* **Entries shown**:
# # # #
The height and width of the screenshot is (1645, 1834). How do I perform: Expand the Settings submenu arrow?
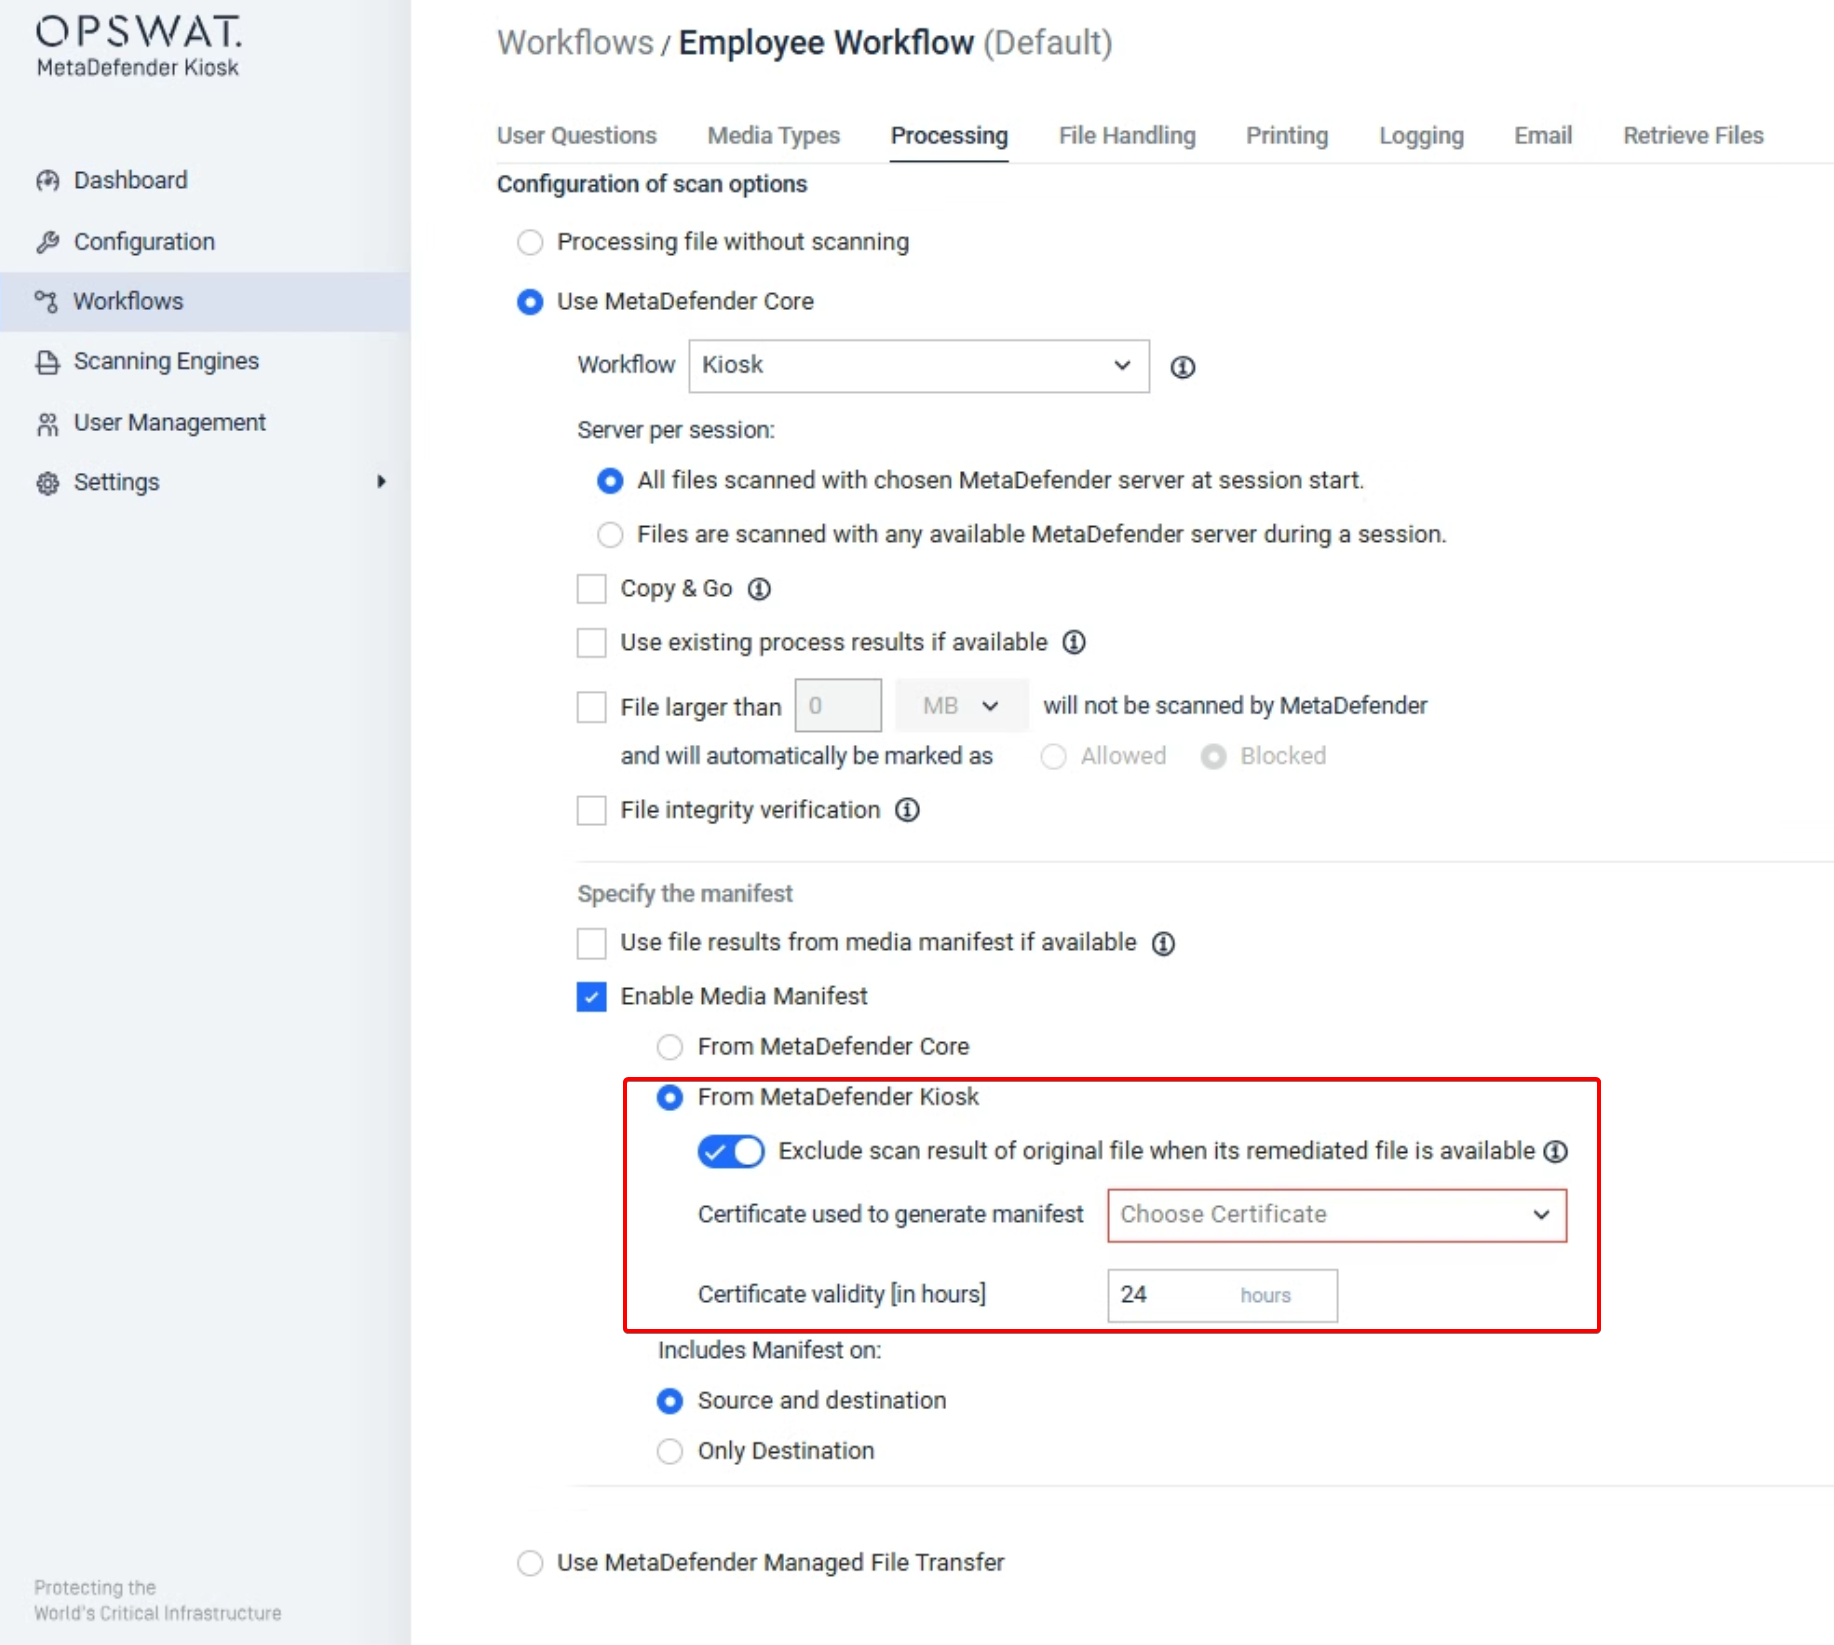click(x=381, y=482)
# # # #
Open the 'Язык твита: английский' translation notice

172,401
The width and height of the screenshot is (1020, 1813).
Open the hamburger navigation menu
# # # #
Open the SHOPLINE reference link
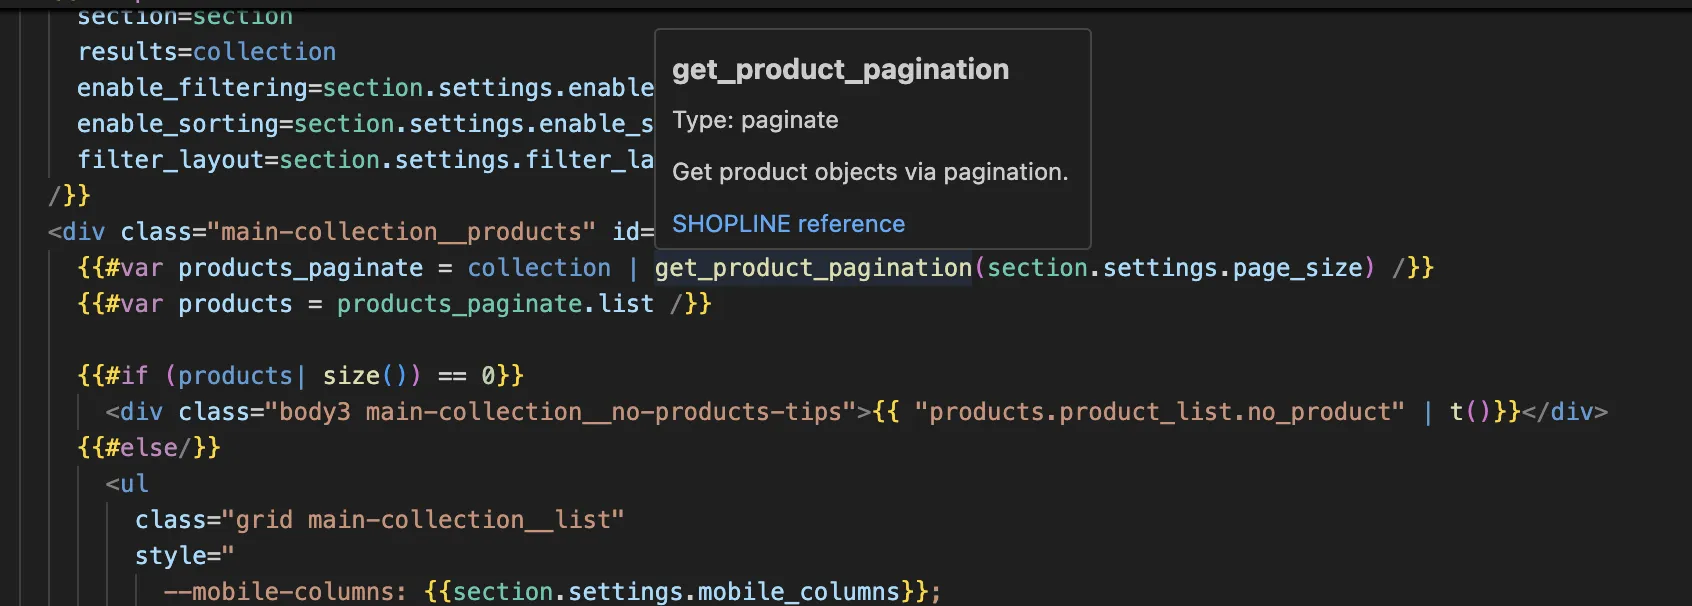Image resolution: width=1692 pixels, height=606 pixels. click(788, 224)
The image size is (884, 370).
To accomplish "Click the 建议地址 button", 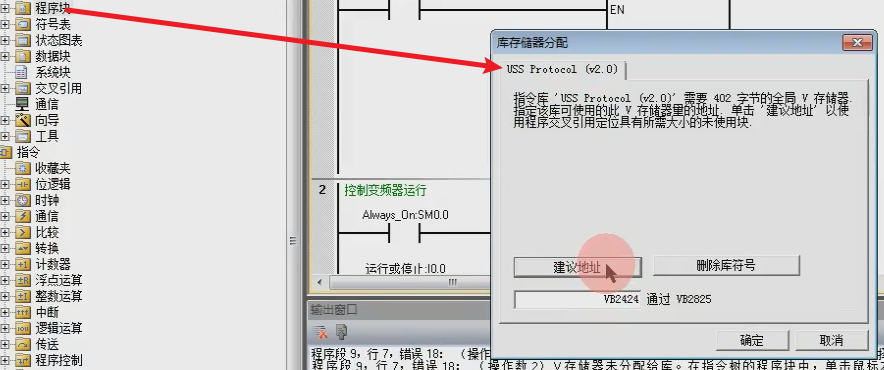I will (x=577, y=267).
# # # #
* **What is expected**: Report every line from the items above that contains the string "screenshot".

* **Answer to the problem**:
The height and width of the screenshot is (1645, 1834). How do I perform: Expand the Settings submenu arrow?
The width and height of the screenshot is (1020, 1813).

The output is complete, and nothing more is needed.